I have a YouTube channel on throwing and playing craps. I like to play the hard way bets knowing there is a large house advantage when playing them. I had a comment on my channel that playing those bets is giving the house money. My strategy is treating it like a bonus when I have money on the 6 and/or 8 and money on the corresponding hard way. What I am trying to determine is what happens to the house advantage when you play both bets together.
Is it as simple as taking the expected outcome (house advantage) of throwing a 6 multiplied by the expected outcome of throwing a hard 6?
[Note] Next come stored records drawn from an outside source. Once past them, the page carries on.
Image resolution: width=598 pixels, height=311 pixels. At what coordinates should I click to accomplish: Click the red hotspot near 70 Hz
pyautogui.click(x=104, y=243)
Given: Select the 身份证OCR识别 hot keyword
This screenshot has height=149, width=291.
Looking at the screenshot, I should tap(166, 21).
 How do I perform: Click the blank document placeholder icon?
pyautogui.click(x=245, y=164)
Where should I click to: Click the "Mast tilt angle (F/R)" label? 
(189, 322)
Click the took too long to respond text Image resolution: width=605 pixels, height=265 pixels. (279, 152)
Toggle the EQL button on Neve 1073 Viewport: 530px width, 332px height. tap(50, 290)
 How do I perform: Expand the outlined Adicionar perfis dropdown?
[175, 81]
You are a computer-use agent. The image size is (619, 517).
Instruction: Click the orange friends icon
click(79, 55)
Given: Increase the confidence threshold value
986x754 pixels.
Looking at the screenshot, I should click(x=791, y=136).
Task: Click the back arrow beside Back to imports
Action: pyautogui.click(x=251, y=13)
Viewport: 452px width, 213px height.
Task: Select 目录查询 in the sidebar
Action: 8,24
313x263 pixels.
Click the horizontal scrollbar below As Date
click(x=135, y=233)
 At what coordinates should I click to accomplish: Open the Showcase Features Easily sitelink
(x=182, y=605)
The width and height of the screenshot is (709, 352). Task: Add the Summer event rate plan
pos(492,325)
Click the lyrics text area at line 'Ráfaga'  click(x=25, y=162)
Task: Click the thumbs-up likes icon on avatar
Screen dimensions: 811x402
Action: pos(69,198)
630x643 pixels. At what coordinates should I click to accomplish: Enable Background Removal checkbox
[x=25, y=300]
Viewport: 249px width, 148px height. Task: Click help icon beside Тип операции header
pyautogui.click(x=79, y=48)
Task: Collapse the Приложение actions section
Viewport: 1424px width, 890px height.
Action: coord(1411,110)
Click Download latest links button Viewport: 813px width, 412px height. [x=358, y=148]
I am trying to calculate the house advantage with multiple bets, a 6 dollar place bet on the 6 and a 1 dollar bet on the hard 6 and understand the following to be true:
The True Odds of throwing a Hard 6 is 10:1 and pays 9:1 for a house advantage of 9.09%
(1/11)×9 + (10/11)×(-1) = -1/11 ≈ -9.091%
The True Odds of throwing a Place Bet 6 is 6:5 and pays 7:6 for a house advantage of 1.52%
[(5/11)×7 + (6/11)×(-6)]/6 = (-1/11)/6 = -1/66 ≈ -1.515%
I am trying to calculate the house advantage and I am coming up with the following formula:
((5/11)*7)+((1/11)*9) + ((6/11)*-6) + ((10/11)*-1)/6 = 0.575758
Am I calculating this correctly? The expected outcome of winning on any 6 is (5/11) x $7 The expected outcome of winning on a hard 6 is (1/11) x $9 The expected outcome of losing to a 7 (6/11) * -$6 The expected outcome of losing the hard way to a 7 or easy 6 (10/11) * -$1. I am getting a house advantage of 0.575758. Is this anywhere close?
UPDATE:
Is this as simple as multiplying the two expected outcomes together?
((1/11)×9 + (10/11)×(-1)) x ([(5/11)×7 + (6/11)×(-6)]/6 = (-1/11)/6) = 0.1377%
Does that look correct?
I got the calculations from WizardOfOdds.com
Best Answer
If you bet $6$ on a bet that is losing $1.52\%$ and $1$ on a bet that is losing $9.09\%$ you are losing $6 \cdot 1.52\% + 1\cdot 9.09\%=0.0912+0.0909=0.1821$ on a bet of $7$. The percentage loss is then $\frac {0.1821}7\approx 2.6\%$